# Releases



## woodd203 (Sep 12, 2007)

I am looking for a new caliper style release but am on a budget. What do you get from the higher end releases and are they worth the money? Any suggestions for a good release for the money? Any help would be greatly appreciated. 

Woody


----------



## berto (Oct 14, 2004)

I had a cheap release when I first started. Upgraded to a scotts last year and havent looked back.


----------



## Bob Keyes (Mar 16, 2011)

Tru-Ball short and sweet FTW it has the best trigger pull of any release I have ever used, 1/16" takeup then it breaks like a glass rod just like a good rifle trigger. IMHO the cause of target panic for release shooters is a CRAPPY trigger pull, it is as important on a release as it is on a firearm. Go to a good shop and test releases with a testing slingshot untill you get one with a trigger pull that you like,

Bob


----------



## Rack Ranch (May 25, 2004)

*Jackrabbit*

I bought this one and never looked back...








Jackrabbit Hunting Release 
TXPalerider


----------



## wet dreams (May 21, 2004)

berto said:


> I had a cheap release when I first started. Upgraded to a scotts last year and havent looked back.


I have 2 Scott releases, had them 20+ yrs, just changed strap on one >>Pd 32$<< each....WW


----------



## Poon Chaser (Aug 22, 2006)

I am new to this so I really dont know squat. but, i did just test 5 different releases and went with the Scott Mongoose. It is fully adjustible which is key for me due to big hands. It also seemed much smoother on the release. It was the only one i did not pull left of target.

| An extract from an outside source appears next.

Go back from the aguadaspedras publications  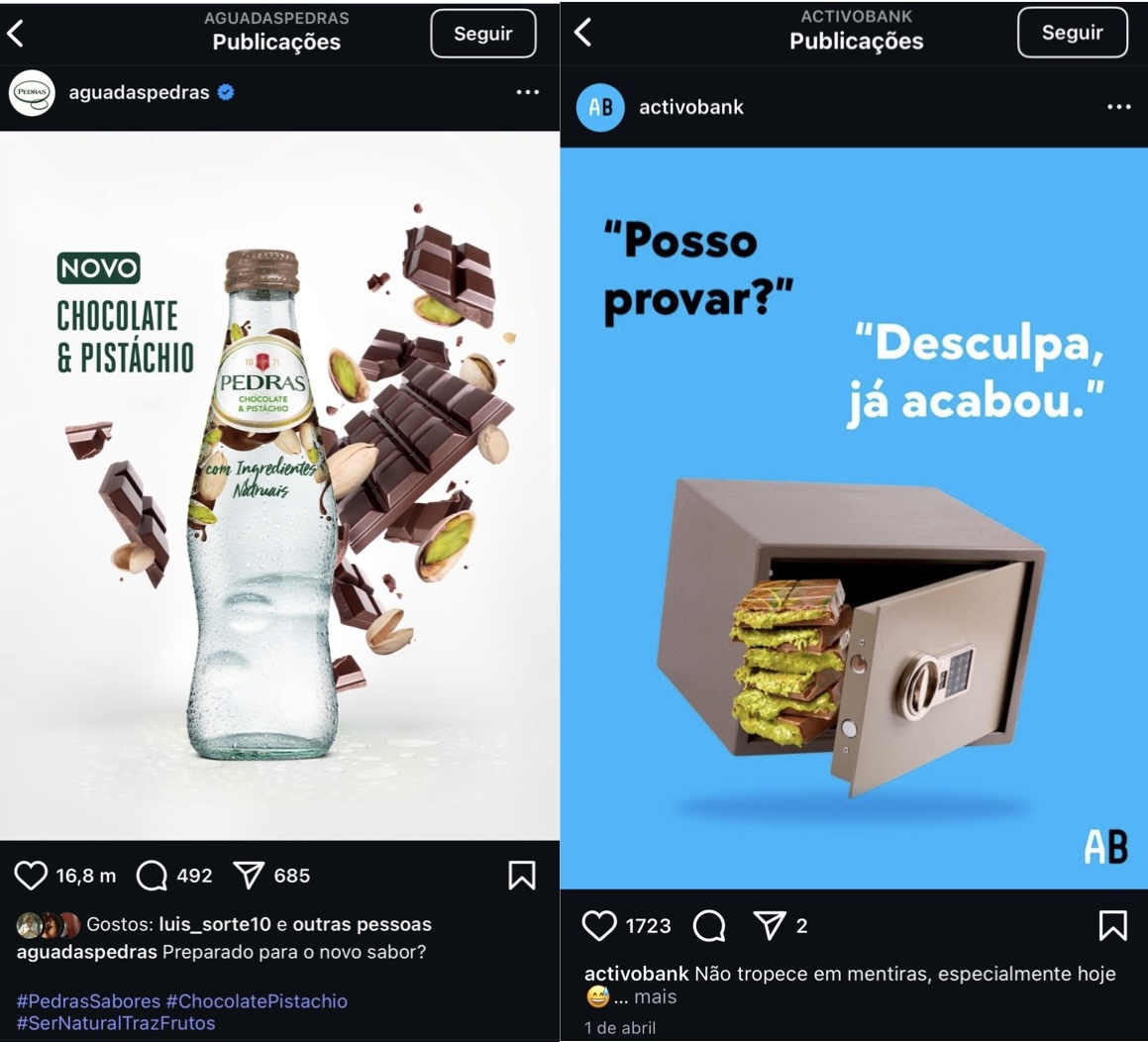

I also like the leather strap with buckle instead of the velcro.


----------



## Shaky (May 21, 2004)

I also vote for scott releases. Other than that I think Trouthunter posted a link to a custom release builder several years ago that were not to terribly expensive and that several 2coolers swore by. 
Maybe he'll dig it up and repost it.


----------



## scrambler (May 28, 2004)

Scott's are well made. You can usually find them used for a good price on ebay or archery classified.


----------



## WRsteveX (Sep 6, 2012)

I had a fuse first, then I lost it. I bought a Scott's sabertooth. They are equally nice I would say. I tried one of the ones that fits around your hand like a cast, or however you would describe it? Went around your wrist and across your palm. I had a buddy that swore it was the best thing since sliced bread. I hated that thing. Could barely hit the target.


----------



## Rack Ranch (May 25, 2004)

X2, any velcro in the bow blind is a no no...I had a good buck come in real early one time before I was set up. Couldn't get my release on because the velcro was strapped...Its day light and I have a 140'' 9 point in front of me with everything ready but the release. When I said what the heck give it a try he heard it and left to never be seen again..

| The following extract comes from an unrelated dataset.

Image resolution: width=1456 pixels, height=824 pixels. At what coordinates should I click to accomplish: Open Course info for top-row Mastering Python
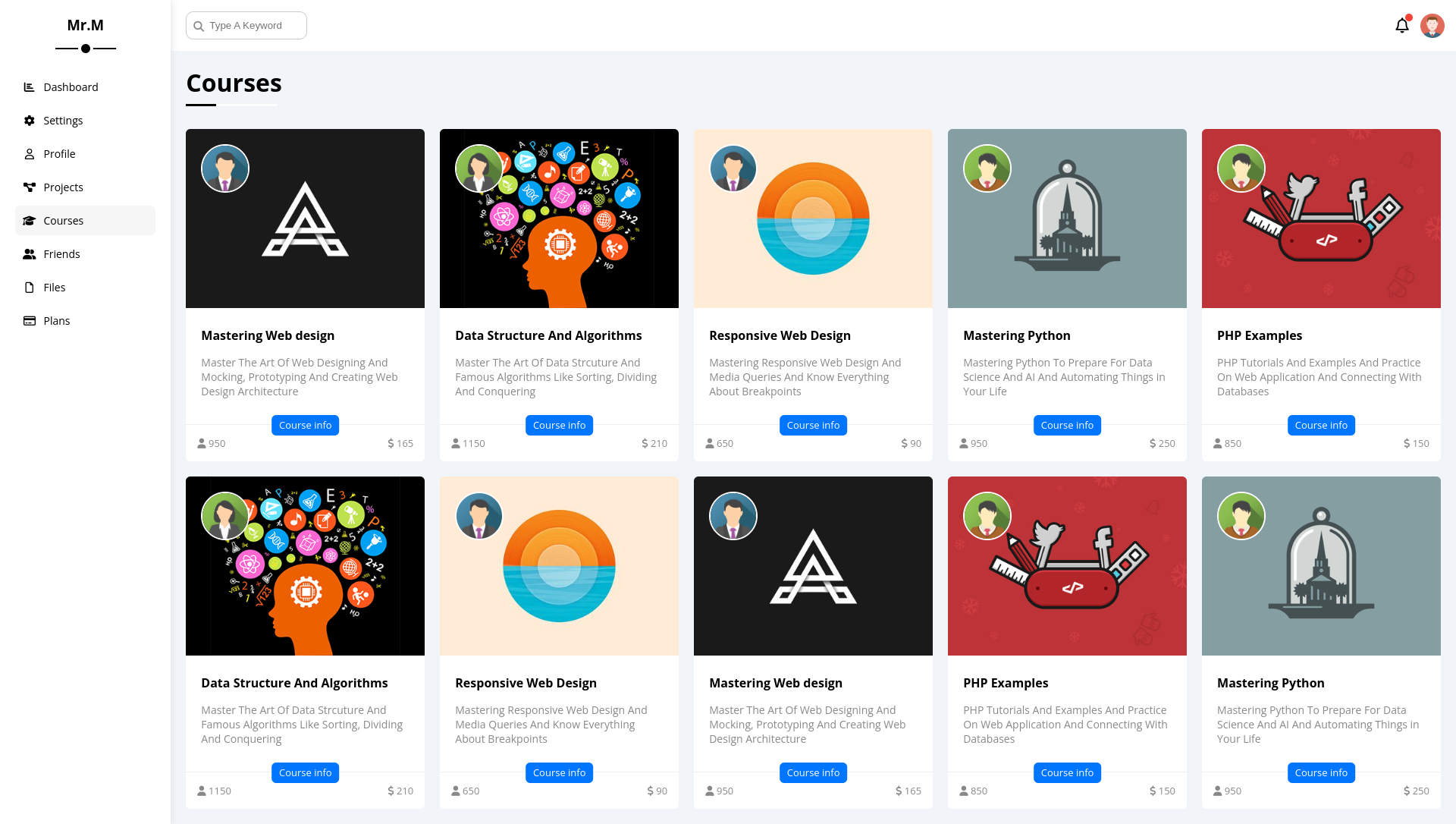point(1067,426)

Jackrabbit release is the way to go..



**** chaser said:


> I am new to this so I really dont know squat. but, i did just test 5 different releases and went with the Scott Mongoose. It is fully adjustible which is key for me due to big hands. It also seemed much smoother on the release. It was the only one i did not pull left of target.
> 
> I also like the leather strap with buckle instead of the velcro.


----------



## wet dreams (May 21, 2004)

WRsteveX said:


> I had a fuse first, then I lost it. I bought a Scott's sabertooth. They are equally nice I would say. I tried one of the ones that fits around your hand like a cast, or however you would describe it? Went around your wrist and across your palm. I had a buddy that swore it was the best thing since sliced bread. I hated that thing. Could barely hit the target.


I'll say this>>it wasn't the release's fault, it was the releasee, I happen to like the velcro, I put mine on before I go up and just roll it around to the backside of my hand while climbing...To each his own tho, BUT I still say it wasn't the release....WW


----------



## altez (Sep 12, 2012)

Scotty Archery is good. I got a Tru Ball Beast II though, so far so good!


----------



## chris33 (Feb 23, 2006)

Tried calling the number on the website for jackrabbit release today and kept getting an operator recording that call could not be completed. Are they still in business? Guess I will go with Scott release.


----------



## snapper tapper (Dec 21, 2006)

scott is a pretty good mid line release ( I shoot a shark and little goose). I would really look at the carters. They are about the best in the $100-150 range. I'm selling one right now, it just did'nt fit my stlye, but they are some of the best.


----------



## BrushyHillGuide (Jun 29, 2012)

A good release with a good trigger is a BIG help. Personally, I like hook releases better than calipers but either is great if you get a good one. If you're hunting (not target shooting) a good Scott or TruBall will really suit your needs. Best thing is to go to a shop and shoot several and see which one suits you.


----------